> **Exercise brief**: In the records below, find the line containing "Where should I click to: Open the", then reproduce that line and every one after it to the end, exactly and alone.

> **Given data**:

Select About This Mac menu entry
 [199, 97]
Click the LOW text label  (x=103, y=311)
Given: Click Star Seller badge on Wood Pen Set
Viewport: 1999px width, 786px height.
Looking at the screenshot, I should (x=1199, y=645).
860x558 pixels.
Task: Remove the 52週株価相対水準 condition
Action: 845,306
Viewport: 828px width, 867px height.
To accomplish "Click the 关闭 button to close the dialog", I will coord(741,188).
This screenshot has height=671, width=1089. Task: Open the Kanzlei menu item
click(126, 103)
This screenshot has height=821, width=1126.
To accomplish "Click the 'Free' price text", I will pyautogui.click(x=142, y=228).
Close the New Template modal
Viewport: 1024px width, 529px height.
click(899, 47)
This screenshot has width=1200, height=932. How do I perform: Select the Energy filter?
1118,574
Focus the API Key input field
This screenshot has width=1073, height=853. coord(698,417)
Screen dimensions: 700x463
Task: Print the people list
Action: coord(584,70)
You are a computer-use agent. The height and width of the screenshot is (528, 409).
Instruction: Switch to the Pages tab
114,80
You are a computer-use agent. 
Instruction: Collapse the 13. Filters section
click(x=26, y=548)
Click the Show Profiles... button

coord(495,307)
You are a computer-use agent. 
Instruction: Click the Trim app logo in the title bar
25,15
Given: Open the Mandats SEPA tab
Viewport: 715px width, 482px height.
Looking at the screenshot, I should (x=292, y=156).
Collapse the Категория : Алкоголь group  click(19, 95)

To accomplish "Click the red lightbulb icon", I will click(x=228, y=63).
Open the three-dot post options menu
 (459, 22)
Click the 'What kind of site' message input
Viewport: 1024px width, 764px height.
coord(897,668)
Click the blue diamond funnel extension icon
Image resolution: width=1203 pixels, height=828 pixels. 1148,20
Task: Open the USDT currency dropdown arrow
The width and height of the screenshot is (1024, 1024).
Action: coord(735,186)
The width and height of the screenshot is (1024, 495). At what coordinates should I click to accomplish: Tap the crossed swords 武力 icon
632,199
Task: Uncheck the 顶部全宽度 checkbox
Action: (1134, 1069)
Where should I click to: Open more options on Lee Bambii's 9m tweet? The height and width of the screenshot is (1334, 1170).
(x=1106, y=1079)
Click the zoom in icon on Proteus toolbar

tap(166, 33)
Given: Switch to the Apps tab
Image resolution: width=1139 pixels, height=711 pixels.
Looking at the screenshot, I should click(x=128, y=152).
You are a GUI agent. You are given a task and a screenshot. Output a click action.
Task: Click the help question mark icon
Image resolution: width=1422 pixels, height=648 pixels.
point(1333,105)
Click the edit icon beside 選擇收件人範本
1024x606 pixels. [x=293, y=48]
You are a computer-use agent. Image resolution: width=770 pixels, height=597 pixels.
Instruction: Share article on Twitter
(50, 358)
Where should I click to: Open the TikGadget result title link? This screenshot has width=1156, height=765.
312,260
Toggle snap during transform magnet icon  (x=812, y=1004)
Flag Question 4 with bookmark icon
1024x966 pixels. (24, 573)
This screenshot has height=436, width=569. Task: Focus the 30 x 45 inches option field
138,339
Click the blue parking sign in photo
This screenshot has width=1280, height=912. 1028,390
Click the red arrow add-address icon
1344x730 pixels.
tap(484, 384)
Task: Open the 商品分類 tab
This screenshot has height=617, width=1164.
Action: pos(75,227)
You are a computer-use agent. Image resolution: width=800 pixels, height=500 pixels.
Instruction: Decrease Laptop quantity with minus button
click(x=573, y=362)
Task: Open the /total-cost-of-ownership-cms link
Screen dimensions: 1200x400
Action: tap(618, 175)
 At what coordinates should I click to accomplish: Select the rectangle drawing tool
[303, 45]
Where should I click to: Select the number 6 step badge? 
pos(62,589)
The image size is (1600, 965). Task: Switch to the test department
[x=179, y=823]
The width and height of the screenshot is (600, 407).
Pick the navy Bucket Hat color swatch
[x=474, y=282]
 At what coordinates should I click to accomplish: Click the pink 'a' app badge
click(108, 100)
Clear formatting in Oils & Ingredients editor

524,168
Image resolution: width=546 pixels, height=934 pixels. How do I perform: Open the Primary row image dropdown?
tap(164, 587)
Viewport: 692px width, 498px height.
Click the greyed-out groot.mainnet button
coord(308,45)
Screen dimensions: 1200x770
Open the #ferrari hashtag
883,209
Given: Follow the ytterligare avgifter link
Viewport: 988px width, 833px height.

> **Answer for the task**:
Where should I click to: Open the TikGadget result title link? This screenshot has width=1156, height=765.
312,260
Toggle snap during transform magnet icon  (x=812, y=1004)
Flag Question 4 with bookmark icon
1024x966 pixels. (24, 573)
This screenshot has height=436, width=569. Task: Focus the 30 x 45 inches option field
138,339
Click the blue parking sign in photo
This screenshot has width=1280, height=912. 1028,390
Click the red arrow add-address icon
1344x730 pixels.
tap(484, 384)
Task: Open the 商品分類 tab
This screenshot has height=617, width=1164.
Action: pos(75,227)
You are a computer-use agent. Image resolution: width=800 pixels, height=500 pixels.
Instruction: Decrease Laptop quantity with minus button
click(x=573, y=362)
Task: Open the /total-cost-of-ownership-cms link
Screen dimensions: 1200x400
Action: tap(618, 175)
 At what coordinates should I click to accomplish: Select the rectangle drawing tool
[303, 45]
Where should I click to: Select the number 6 step badge? 
pos(62,589)
The image size is (1600, 965). Task: Switch to the test department
[x=179, y=823]
The width and height of the screenshot is (600, 407).
Pick the navy Bucket Hat color swatch
[x=474, y=282]
 At what coordinates should I click to accomplish: Click the pink 'a' app badge
click(108, 100)
Clear formatting in Oils & Ingredients editor

524,168
Image resolution: width=546 pixels, height=934 pixels. How do I perform: Open the Primary row image dropdown?
tap(164, 587)
Viewport: 692px width, 498px height.
Click the greyed-out groot.mainnet button
coord(308,45)
Screen dimensions: 1200x770
Open the #ferrari hashtag
883,209
Given: Follow the ytterligare avgifter link
Viewport: 988px width, 833px height.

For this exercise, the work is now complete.